▶ **What is required**: Search the records below for "Hàn Quốc (640, 77)". Return that line and all remaining lines exactly.

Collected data
========================
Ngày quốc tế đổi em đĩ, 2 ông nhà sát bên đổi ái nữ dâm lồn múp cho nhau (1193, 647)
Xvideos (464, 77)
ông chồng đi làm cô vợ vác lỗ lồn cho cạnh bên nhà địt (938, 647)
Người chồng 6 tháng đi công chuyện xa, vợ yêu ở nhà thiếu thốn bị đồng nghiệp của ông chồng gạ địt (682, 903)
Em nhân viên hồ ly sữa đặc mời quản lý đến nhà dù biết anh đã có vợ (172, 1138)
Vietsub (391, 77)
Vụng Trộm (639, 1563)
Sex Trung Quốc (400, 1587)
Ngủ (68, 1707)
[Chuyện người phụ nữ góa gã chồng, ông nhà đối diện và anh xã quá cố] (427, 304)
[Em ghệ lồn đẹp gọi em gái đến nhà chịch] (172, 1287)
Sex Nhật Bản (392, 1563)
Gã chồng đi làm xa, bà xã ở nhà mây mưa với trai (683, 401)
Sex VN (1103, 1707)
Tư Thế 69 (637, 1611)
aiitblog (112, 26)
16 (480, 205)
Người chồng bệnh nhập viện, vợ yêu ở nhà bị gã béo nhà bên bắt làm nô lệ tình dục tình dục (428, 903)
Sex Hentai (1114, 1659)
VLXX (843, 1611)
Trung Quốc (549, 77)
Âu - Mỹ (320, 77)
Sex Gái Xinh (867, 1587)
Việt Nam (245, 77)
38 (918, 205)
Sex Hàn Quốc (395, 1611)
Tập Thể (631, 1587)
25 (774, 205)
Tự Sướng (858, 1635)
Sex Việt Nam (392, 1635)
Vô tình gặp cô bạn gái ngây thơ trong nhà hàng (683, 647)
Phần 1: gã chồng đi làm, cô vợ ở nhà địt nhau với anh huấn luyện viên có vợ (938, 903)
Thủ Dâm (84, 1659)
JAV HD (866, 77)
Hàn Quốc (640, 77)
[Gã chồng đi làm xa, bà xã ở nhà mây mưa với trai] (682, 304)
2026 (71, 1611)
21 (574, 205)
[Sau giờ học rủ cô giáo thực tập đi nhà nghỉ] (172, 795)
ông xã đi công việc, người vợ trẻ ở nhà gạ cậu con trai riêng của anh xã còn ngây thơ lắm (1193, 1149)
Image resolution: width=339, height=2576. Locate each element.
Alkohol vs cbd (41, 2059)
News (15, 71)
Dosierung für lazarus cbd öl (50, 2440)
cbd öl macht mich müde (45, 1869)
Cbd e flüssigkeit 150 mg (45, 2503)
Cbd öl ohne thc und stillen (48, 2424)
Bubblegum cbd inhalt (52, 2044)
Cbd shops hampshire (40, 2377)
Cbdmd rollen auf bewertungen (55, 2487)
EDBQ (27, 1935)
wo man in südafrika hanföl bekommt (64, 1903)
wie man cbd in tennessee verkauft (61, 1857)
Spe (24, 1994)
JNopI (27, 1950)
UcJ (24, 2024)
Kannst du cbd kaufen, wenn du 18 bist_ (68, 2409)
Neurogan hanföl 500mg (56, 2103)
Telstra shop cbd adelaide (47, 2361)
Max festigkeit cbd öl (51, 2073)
========================
▶ **Task result**:
Hàn Quốc (640, 77)
[Gã chồng đi làm xa, bà xã ở nhà mây mưa với trai] (682, 304)
2026 (71, 1611)
21 (574, 205)
[Sau giờ học rủ cô giáo thực tập đi nhà nghỉ] (172, 795)
ông xã đi công việc, người vợ trẻ ở nhà gạ cậu con trai riêng của anh xã còn ngây thơ lắm (1193, 1149)
Image resolution: width=339, height=2576. Locate each element.
Alkohol vs cbd (41, 2059)
News (15, 71)
Dosierung für lazarus cbd öl (50, 2440)
cbd öl macht mich müde (45, 1869)
Cbd e flüssigkeit 150 mg (45, 2503)
Cbd öl ohne thc und stillen (48, 2424)
Bubblegum cbd inhalt (52, 2044)
Cbd shops hampshire (40, 2377)
Cbdmd rollen auf bewertungen (55, 2487)
EDBQ (27, 1935)
wo man in südafrika hanföl bekommt (64, 1903)
wie man cbd in tennessee verkauft (61, 1857)
Spe (24, 1994)
JNopI (27, 1950)
UcJ (24, 2024)
Kannst du cbd kaufen, wenn du 18 bist_ (68, 2409)
Neurogan hanföl 500mg (56, 2103)
Telstra shop cbd adelaide (47, 2361)
Max festigkeit cbd öl (51, 2073)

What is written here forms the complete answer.